**Exercise objective**
Show each line of the records in which the word "computer" occurs.

§ §

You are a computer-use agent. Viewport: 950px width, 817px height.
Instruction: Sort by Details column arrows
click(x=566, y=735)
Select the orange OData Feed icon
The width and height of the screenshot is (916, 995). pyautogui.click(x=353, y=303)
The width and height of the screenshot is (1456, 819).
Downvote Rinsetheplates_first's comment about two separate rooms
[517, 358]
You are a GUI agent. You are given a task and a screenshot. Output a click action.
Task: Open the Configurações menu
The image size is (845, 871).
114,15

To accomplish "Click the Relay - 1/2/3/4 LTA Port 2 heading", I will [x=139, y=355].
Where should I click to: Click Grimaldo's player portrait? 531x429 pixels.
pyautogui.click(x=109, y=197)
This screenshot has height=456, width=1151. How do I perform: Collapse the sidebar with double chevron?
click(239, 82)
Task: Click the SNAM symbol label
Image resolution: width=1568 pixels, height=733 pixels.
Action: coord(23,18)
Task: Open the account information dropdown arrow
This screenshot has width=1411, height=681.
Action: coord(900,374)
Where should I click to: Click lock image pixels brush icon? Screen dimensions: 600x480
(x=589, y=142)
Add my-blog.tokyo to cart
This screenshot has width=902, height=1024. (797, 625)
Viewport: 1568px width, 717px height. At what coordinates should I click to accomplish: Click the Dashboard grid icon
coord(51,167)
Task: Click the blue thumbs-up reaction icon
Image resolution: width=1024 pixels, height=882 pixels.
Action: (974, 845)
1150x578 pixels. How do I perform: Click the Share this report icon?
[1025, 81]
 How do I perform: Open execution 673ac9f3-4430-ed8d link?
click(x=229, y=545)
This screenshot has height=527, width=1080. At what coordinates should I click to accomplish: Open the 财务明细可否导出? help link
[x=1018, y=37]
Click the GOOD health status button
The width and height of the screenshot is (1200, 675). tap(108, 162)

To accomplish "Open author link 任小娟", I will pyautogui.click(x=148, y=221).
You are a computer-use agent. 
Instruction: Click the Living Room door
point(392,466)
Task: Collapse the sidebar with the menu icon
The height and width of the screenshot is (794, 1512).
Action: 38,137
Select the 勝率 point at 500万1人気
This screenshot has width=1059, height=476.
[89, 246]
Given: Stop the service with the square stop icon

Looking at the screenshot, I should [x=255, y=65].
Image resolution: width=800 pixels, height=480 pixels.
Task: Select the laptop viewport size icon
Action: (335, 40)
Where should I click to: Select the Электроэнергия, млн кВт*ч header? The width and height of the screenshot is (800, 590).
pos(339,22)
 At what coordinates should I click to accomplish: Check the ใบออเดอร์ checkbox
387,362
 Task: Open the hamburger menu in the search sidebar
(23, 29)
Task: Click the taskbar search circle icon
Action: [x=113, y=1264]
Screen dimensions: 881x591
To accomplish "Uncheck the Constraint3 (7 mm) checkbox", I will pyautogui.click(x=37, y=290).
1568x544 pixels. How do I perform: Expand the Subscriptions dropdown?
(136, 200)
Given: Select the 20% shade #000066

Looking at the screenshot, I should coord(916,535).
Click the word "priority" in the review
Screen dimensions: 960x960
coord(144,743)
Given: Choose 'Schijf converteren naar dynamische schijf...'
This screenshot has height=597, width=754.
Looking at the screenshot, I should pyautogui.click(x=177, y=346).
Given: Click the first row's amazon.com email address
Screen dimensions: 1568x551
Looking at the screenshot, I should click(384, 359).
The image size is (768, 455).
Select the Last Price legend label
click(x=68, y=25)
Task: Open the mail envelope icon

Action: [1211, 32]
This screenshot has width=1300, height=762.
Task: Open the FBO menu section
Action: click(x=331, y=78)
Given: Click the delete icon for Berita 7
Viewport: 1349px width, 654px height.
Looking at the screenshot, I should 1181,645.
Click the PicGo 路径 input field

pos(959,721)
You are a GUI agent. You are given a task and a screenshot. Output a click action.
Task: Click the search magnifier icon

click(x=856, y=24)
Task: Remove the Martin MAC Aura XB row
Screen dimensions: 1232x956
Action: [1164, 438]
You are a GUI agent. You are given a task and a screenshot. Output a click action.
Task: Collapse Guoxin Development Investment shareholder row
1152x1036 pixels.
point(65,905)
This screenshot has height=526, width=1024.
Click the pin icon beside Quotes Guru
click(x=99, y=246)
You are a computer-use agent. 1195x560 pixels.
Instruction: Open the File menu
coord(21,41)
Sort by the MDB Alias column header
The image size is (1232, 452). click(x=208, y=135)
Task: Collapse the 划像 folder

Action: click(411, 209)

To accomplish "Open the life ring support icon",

§ §

**Reply**
You are a computer-use agent. Viewport: 950px width, 817px height.
You are a computer-use agent. 
You are a computer-use agent. 1195x560 pixels.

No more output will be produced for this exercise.